Given request 1:
Answer these questions from the reflection on morning reading and Bible study:
(a) Which Bible verse did the writer read last Sunday before Luther's commentary?
(b) What position did Edmund Burke hold during the American Revolution?
(c) Which book of the Bible is the Adult Bible study currently studying?
Given request 2: Summarize the reflection on morning reading and Bible study in two sentences.

Excerpted passage:
========
I don’t know about you, but my early morning startup process is a mixture of ingredients. Coffee in hand, it typically involves a brief interaction with the Bible as prompted by a devotional resource. After that, as long as nothing is pressing, I spend a few minutes reading, whether that be an article or a casual scroll through social media. Last Sunday’s routine enjoyed a visit with John 1:14 followed by commentary from Luther, a portion of which encouraged believers to “further and increase [God’s] kingdom, which is in so many suppressed and hindered by the devil and the world.” Luther continued by saying this happens when we “open to Christ our treasures and present them to Him, as the wise men did. And how? Behold, His Word is written (Matthew 25:4): ‘Inasmuch as ye have done it unto one of the least of these my brethren, ye have done it unto me.’”
Not long after visiting with these things, I read a relatively intuitive quotation from Edmund Burke, a member of the British Parliament during the American Revolution and a critic of Britain’s treatment of the colonists. He said, “All men that are ruined, are ruined on the side of their natural propensities.” In other words, pay close attention to your natural inclinations in any particular situation. Doing so can spare you some of life’s biggest headaches, the kinds that will inevitably do you in.
This is incredibly insightful, so much so that it came to mind later that morning during the Adult Bible study. We’re currently studying Saint Paul’s letter to the Ephesians. Last week, we continued our walk through chapter 5, which began with revisiting:
“Therefore, be imitators of God, as beloved children. And walk in love, as Christ loved us and gave himself up for us, a fragrant offering and sacrifice to God. But sexual immorality and all impurity or covetousness must not even be named among you, as is proper among saints. Let there be no filthiness nor foolish talk nor crude joking, which are out of place, but instead let there be thanksgiving. For you may be sure of this, that everyone who is sexually immoral or impure, or who is covetous (that is, an idolater), has no inheritance in the kingdom of Christ and God. Let no one deceive you with empty words, for because of these things the wrath of God comes upon the sons of disobedience. Therefore, do not become partners with them; for at one time you were darkness, but now you are light in the Lord. Walk as children of light (for the fruit of light is found in all that is good and right and true), and try to discern what is pleasing to the Lord” (vv. 1-10).
========
Pointing data for screenshots

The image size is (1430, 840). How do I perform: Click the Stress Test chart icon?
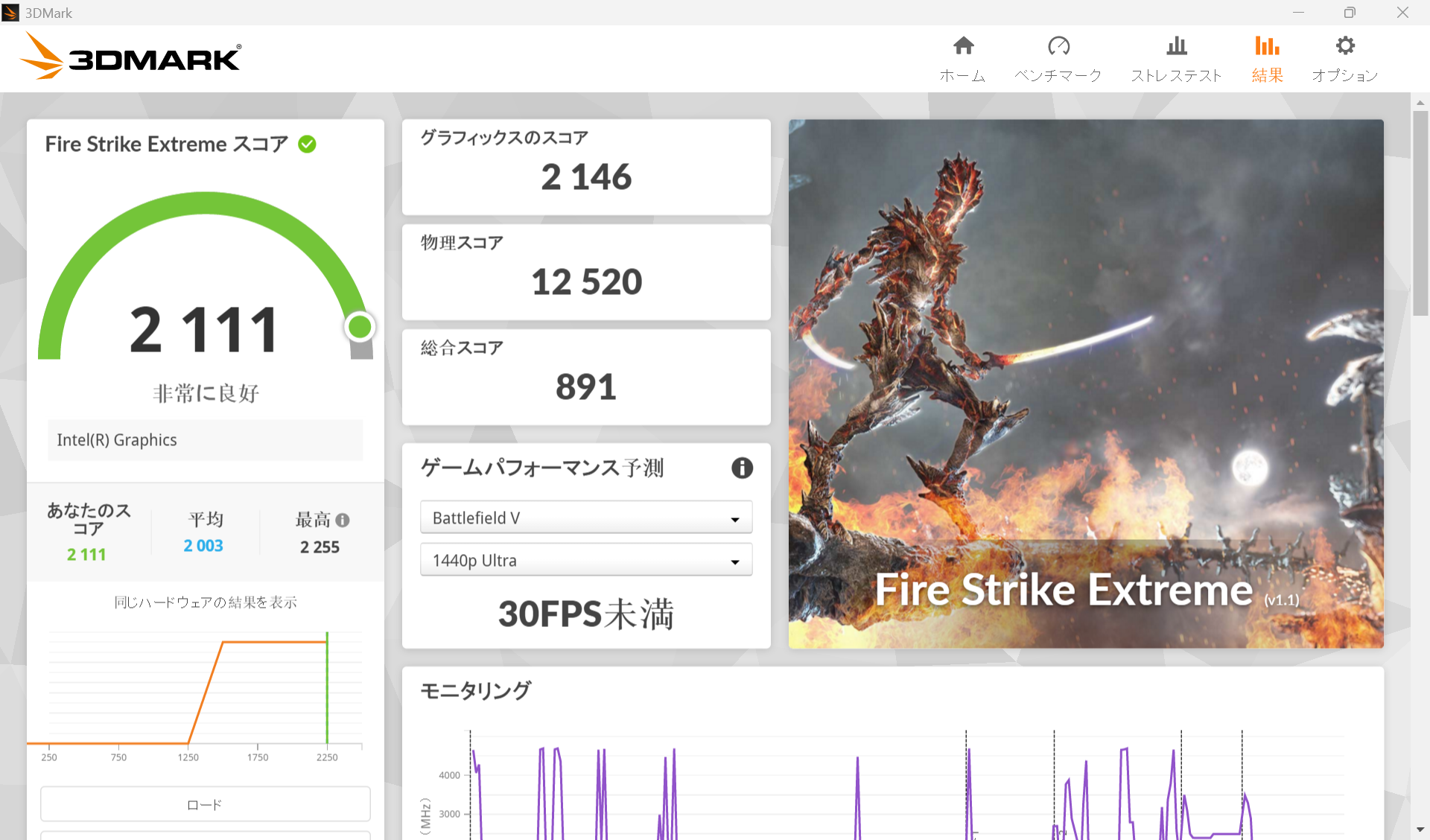tap(1176, 46)
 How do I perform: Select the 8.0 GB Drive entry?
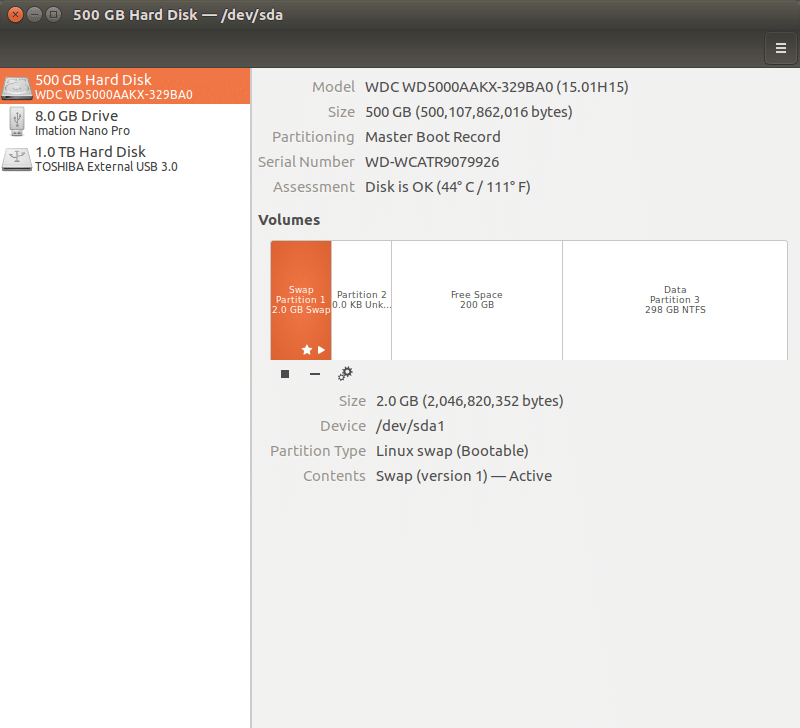100,122
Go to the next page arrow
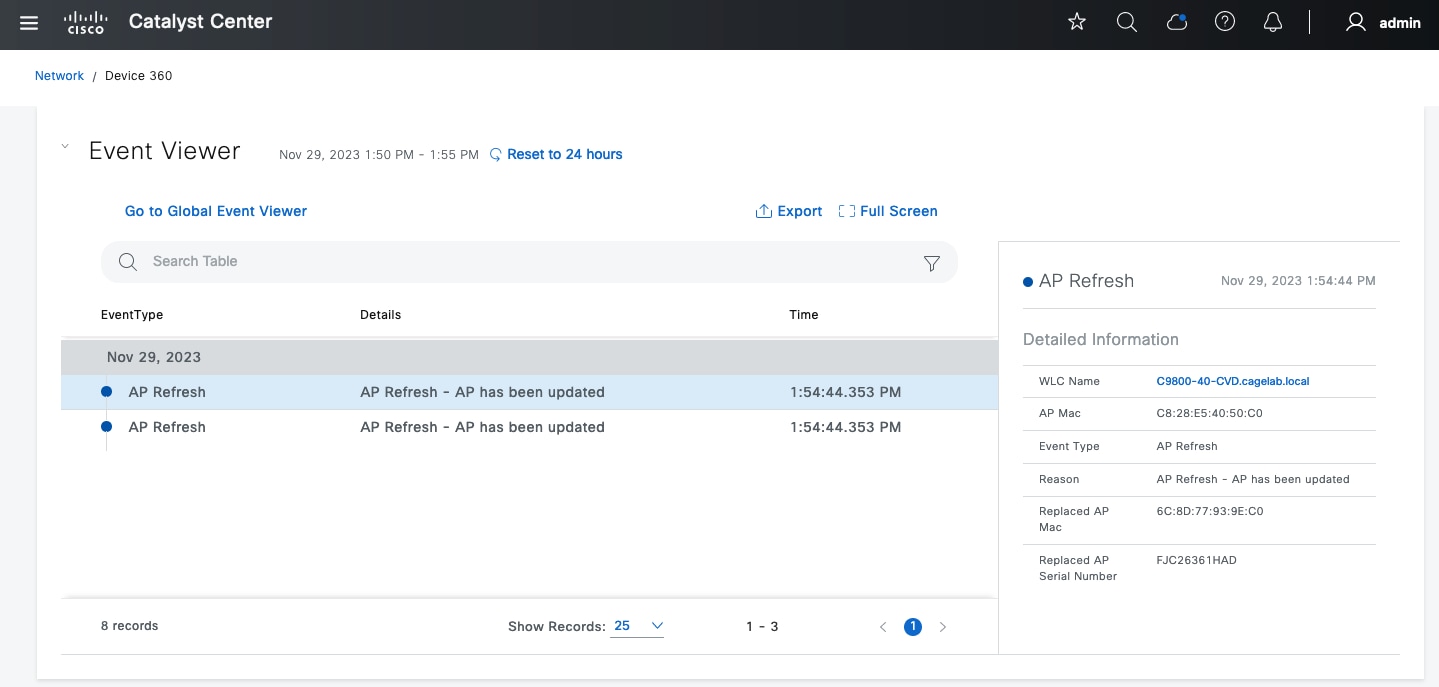The width and height of the screenshot is (1439, 687). [943, 627]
========
Task answer 1:
(a) John 1:14
(b) He was a member of the British Parliament.
(c) Saint Paul's letter to the Ephesians

Task answer 2: Last Sunday the writer's early-morning routine paired John 1:14 with Luther's commentary on furthering God's kingdom, followed by Edmund Burke's remark that all ruined men are ruined on the side of their natural propensities. That insight came to mind again at the Adult Bible study, which is working through Ephesians 5 and revisited its call to imitate God, walk in love, and reject sexual immorality, impurity, and covetousness.